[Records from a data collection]
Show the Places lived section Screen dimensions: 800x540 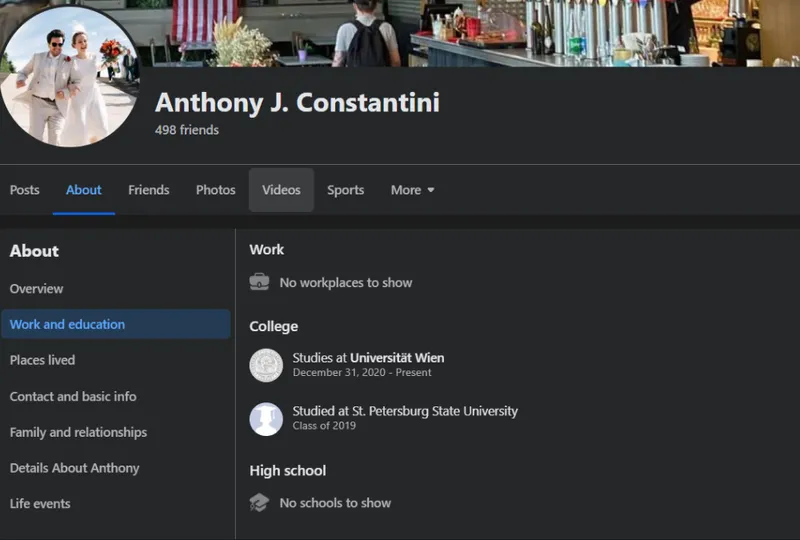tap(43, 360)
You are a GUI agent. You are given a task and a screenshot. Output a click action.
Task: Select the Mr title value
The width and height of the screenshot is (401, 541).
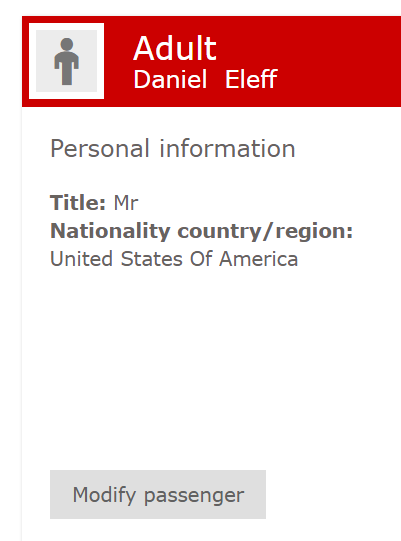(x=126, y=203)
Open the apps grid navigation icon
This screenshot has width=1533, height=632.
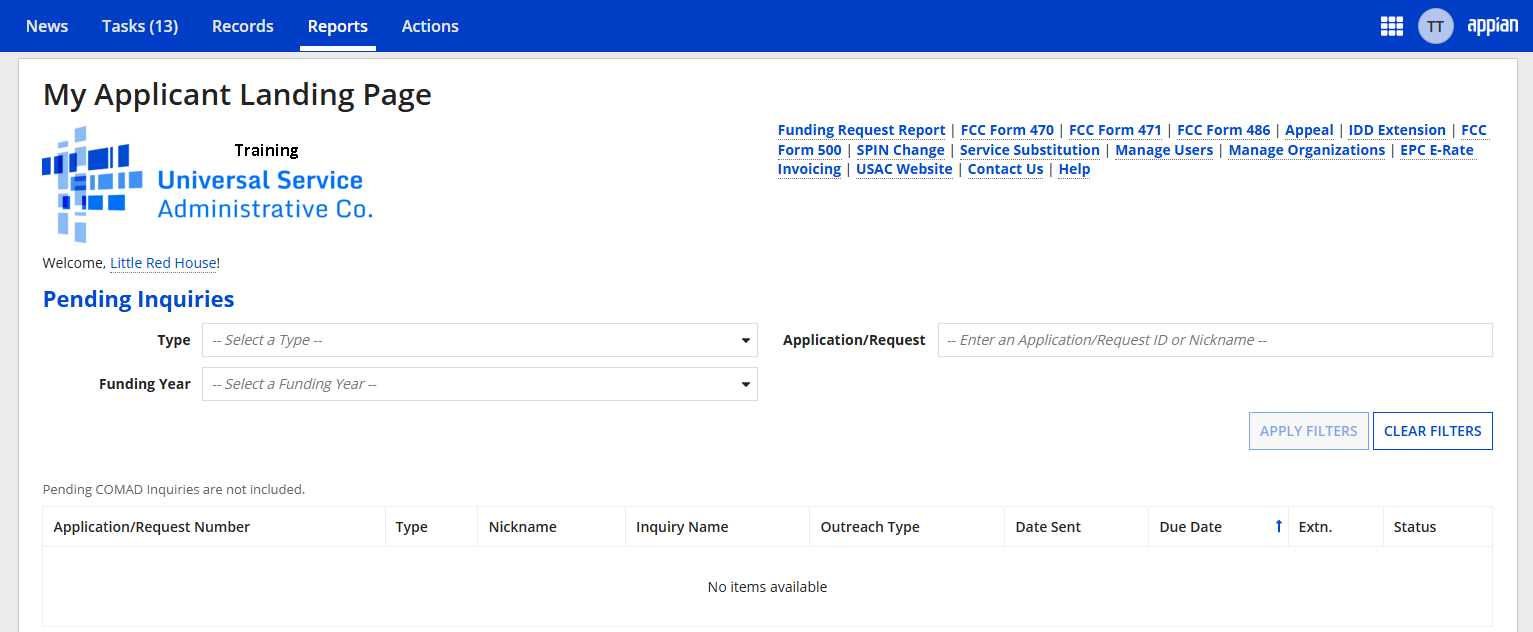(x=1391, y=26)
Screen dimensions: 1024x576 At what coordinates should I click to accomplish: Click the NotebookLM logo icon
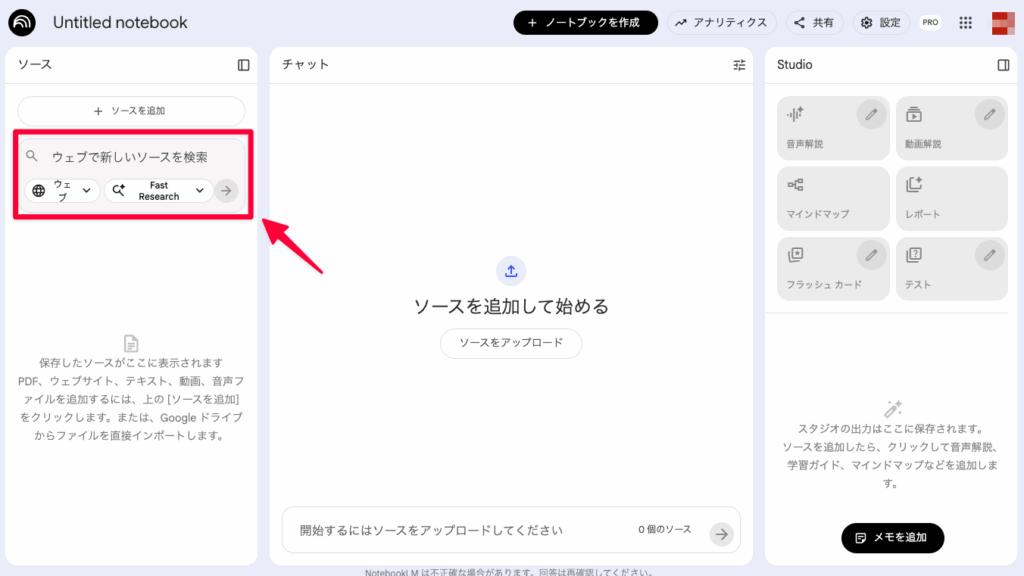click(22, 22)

* [Task details]: Take the line containing "This screenshot has width=1533, height=632." and all lines after it to the end of the data above, and reproduce them exactly, leaving out pictures. Nothing else belongs in the copy.

* [Expected answer]:
This screenshot has width=1533, height=632.
(x=1391, y=26)
Screen dimensions: 1024x576 At what coordinates should I click to accomplish: Click the NotebookLM logo icon
click(22, 22)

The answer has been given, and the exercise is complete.